• WORK TASK: Reproduce verbatim the passage of the text below on weight gain, beginning with the words containing "MY YOUNGER BROTHER" and ending with "unnecessarily early age.".

• EXCERPTED TEXT:
MY YOUNGER BROTHER DAN gradually put on weight over a decade, reaching 230 pounds two years ago, at the age of 50. Given his 5-foot-6 frame, that put him 45 pounds above the U.S. National Institutes of Health’s threshold of obesity. Accompanying this dubious milestone were a diagnosis of type 2 diabetes and multiple indicators of creeping heart disease, all of which left him on a regimen of drugs aimed at lowering his newly significant risks of becoming seriously ill and of dying at an unnecessarily early age.
He’d be in good company: a 2007 study by TheJournal of the American Medical Association found that each year, 160,000 Americans die early for reasons related to obesity, accounting for more than one in 20 deaths. The costs are not just bodily. Other studies have found that a person 70 or more pounds overweight racks up extra lifetime medical costs of as much as $30,000, a figure that varies with race and gender. And we seem to be just warming up: cardiologists who have looked at current childhood obesity rates and other health indicators predict a steep rise in heart disease over the next few decades, while a report from the Organization for Economic Cooperation and Development projected that two-thirds of the populations of some industrialized nations will be obese within 10 years.
Dan had always been a gregarious, confident, life-of-the-party sort of guy, but as his weight went up, he seemed to be winding down. Then, on a family visit to Washington, D.C., early last year, he and I dropped in on the National Gallery of Art, where 10 minutes of walking left him so sore in one leg that I had to find him a wheelchair. That evening, I decided to say the obvious: He was fast heading to incapacity and an early grave. He had a family to think of. He needed to get into some sort of weight-loss program. “Got any suggestions?” he retorted. As it happened, I did.

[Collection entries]
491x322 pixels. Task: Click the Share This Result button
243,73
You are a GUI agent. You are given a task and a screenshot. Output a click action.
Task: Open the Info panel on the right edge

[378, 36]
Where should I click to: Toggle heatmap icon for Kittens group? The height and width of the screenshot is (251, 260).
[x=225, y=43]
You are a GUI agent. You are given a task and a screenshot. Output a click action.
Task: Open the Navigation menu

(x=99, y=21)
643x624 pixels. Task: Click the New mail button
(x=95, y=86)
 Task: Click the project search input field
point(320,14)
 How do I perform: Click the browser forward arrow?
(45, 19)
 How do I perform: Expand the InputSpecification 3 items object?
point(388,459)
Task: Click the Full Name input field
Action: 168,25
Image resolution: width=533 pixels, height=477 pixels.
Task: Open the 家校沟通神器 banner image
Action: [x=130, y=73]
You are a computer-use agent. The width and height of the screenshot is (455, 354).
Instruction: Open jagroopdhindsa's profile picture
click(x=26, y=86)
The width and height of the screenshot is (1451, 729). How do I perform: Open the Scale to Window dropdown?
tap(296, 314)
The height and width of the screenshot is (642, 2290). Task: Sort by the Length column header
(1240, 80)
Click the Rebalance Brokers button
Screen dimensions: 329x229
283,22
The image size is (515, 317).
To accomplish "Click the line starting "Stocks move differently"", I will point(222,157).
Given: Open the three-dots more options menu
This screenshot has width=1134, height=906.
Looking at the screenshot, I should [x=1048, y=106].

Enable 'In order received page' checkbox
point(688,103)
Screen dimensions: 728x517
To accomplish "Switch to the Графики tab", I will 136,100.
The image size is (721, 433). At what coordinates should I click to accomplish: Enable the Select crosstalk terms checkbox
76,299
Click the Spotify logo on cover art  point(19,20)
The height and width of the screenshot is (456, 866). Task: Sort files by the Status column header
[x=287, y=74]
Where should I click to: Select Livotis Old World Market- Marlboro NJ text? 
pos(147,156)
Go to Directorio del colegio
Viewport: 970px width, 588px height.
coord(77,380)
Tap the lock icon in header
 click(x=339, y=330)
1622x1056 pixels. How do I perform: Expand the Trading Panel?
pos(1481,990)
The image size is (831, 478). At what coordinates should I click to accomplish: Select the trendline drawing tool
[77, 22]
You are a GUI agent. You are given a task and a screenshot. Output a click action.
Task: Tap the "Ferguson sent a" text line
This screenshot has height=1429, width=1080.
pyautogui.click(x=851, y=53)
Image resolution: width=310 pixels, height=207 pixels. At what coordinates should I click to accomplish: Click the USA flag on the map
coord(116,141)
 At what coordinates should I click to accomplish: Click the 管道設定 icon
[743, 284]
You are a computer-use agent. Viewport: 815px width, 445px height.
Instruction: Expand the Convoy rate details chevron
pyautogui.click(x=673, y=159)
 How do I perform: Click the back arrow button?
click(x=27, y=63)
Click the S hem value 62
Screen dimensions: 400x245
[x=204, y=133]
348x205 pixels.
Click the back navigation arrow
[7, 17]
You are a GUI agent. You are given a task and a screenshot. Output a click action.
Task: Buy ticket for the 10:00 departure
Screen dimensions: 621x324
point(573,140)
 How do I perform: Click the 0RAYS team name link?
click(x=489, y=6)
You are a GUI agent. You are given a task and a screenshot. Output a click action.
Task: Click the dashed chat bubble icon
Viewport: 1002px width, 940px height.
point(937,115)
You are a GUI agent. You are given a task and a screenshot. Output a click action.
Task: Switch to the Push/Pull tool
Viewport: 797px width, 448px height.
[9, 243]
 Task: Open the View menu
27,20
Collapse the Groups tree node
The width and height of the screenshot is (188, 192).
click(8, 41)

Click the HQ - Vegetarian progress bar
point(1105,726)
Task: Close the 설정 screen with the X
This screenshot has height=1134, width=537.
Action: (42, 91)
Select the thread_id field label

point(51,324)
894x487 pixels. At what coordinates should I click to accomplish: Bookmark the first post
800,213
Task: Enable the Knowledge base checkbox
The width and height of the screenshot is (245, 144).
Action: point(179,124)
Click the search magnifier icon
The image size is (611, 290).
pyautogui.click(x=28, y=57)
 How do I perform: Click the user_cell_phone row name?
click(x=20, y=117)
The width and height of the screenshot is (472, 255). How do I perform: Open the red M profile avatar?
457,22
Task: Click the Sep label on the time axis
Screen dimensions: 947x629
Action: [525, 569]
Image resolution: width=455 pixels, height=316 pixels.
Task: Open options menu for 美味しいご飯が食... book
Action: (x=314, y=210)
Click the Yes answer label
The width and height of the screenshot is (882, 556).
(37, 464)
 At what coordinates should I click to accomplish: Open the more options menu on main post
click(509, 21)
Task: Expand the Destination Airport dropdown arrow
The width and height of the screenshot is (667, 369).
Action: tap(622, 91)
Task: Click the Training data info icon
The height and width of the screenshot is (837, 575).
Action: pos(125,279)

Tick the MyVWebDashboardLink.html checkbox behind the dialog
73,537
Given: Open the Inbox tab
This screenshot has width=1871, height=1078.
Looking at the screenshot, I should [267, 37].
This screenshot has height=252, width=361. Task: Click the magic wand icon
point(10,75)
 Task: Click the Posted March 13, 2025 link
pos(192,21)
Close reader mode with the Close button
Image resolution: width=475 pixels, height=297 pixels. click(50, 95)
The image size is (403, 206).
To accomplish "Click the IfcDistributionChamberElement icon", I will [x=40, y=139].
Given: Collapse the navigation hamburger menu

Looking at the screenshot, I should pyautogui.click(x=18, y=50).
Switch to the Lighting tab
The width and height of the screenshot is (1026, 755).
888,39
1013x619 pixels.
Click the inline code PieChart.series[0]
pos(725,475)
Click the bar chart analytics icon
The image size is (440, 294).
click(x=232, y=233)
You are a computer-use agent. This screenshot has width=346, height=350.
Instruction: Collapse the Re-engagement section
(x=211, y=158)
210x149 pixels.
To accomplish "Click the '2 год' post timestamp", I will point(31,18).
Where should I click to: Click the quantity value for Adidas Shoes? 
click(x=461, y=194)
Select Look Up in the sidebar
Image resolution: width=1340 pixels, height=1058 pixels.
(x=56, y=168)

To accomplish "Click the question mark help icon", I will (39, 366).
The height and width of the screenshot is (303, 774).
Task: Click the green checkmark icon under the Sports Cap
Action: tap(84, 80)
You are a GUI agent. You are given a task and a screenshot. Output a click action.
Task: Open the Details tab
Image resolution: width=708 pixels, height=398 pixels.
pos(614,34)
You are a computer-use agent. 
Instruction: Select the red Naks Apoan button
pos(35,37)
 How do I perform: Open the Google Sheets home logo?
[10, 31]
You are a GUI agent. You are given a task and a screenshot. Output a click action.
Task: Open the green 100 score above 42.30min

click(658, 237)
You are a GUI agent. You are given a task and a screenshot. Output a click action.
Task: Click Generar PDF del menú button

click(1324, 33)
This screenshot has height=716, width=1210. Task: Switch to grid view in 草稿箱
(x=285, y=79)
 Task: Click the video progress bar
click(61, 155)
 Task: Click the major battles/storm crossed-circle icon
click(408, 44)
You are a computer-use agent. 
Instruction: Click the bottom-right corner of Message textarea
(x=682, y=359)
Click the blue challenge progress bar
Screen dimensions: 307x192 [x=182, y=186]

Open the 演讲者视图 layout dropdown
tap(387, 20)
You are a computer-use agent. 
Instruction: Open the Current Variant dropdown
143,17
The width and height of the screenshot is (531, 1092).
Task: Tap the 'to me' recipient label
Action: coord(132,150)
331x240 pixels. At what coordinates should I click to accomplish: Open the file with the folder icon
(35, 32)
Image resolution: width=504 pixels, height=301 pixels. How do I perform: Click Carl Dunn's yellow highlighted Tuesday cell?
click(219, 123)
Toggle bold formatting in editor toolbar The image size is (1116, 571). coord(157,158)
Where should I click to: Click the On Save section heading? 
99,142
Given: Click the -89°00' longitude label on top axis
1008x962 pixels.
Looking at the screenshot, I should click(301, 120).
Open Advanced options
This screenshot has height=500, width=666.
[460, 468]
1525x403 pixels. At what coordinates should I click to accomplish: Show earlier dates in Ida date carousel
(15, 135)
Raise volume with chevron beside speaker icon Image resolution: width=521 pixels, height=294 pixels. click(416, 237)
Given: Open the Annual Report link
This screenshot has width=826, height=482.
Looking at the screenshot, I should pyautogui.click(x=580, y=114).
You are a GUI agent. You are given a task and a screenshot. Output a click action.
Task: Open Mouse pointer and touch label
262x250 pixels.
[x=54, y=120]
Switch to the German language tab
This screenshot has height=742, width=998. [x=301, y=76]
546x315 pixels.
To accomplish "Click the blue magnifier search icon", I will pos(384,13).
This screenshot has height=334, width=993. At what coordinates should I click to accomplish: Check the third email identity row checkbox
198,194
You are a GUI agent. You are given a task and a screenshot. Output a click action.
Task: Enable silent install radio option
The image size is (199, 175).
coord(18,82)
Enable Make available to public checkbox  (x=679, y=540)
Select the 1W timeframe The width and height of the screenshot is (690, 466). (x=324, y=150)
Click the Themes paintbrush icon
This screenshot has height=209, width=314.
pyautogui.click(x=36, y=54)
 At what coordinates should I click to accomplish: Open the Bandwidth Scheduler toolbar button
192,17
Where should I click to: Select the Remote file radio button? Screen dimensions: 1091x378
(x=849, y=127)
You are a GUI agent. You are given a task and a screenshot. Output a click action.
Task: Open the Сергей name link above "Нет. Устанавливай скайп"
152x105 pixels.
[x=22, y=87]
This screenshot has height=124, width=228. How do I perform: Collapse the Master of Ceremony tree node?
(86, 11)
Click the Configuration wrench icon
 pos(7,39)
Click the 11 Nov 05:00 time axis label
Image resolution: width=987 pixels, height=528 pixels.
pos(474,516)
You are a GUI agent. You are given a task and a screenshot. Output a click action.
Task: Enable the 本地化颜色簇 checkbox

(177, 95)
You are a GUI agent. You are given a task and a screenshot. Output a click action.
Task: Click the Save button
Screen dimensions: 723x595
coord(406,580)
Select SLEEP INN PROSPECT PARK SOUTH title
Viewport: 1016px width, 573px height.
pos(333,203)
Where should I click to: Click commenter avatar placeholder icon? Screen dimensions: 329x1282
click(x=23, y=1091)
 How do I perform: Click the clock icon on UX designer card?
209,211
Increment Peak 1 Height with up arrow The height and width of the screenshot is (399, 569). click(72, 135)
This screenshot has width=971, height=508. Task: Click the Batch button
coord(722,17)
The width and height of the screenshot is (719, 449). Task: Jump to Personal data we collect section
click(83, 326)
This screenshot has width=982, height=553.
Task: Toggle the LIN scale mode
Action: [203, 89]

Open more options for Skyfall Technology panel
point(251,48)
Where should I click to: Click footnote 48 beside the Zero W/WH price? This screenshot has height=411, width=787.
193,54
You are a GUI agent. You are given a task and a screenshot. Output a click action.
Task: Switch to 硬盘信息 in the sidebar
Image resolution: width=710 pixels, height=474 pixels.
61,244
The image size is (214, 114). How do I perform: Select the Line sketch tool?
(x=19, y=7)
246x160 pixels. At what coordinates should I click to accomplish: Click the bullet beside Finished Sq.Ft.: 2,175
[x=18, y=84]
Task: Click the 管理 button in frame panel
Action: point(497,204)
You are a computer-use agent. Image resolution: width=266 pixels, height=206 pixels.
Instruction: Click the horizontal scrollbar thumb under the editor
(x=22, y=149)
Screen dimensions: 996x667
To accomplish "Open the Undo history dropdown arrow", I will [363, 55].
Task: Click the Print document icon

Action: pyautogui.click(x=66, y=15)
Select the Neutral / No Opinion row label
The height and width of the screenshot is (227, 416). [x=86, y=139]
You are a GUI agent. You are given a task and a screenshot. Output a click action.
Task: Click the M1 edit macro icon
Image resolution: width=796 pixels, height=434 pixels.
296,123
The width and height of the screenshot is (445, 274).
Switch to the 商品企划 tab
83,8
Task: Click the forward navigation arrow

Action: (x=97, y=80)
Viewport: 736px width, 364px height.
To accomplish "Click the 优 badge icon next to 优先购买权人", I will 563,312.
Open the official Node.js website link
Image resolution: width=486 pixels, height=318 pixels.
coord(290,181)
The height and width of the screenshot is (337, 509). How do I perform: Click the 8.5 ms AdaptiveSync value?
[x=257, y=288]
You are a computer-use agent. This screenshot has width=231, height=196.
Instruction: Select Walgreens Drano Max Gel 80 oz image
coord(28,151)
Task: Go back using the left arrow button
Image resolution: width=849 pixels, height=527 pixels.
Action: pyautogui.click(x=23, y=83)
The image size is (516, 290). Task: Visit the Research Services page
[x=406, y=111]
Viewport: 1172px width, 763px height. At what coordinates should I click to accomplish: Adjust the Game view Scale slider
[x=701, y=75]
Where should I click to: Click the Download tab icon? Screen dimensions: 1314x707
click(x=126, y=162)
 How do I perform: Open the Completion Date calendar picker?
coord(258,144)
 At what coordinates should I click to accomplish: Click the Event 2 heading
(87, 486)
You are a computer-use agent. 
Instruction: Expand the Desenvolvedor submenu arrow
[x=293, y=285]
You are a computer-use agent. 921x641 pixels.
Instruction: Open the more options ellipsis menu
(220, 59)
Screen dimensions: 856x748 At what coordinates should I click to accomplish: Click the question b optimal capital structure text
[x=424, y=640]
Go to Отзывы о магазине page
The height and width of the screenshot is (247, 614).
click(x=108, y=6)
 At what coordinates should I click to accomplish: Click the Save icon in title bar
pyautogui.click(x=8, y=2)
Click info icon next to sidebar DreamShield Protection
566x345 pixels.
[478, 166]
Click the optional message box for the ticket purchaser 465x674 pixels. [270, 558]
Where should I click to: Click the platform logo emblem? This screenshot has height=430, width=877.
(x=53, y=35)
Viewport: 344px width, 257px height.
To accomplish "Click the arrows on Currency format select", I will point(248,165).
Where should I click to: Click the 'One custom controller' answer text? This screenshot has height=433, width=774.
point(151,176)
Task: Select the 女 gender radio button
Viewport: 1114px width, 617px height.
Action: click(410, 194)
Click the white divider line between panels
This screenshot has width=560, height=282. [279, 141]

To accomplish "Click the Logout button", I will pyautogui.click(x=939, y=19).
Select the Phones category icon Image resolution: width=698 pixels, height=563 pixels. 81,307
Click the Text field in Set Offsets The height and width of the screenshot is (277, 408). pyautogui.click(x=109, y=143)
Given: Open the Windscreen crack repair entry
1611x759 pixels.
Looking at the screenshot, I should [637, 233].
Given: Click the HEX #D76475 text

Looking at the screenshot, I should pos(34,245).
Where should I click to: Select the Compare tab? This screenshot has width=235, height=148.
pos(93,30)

• RESULT BELOW:
MY YOUNGER BROTHER DAN gradually put on weight over a decade, reaching 230 pounds two years ago, at the age of 50. Given his 5-foot-6 frame, that put him 45 pounds above the U.S. National Institutes of Health’s threshold of obesity. Accompanying this dubious milestone were a diagnosis of type 2 diabetes and multiple indicators of creeping heart disease, all of which left him on a regimen of drugs aimed at lowering his newly significant risks of becoming seriously ill and of dying at an unnecessarily early age.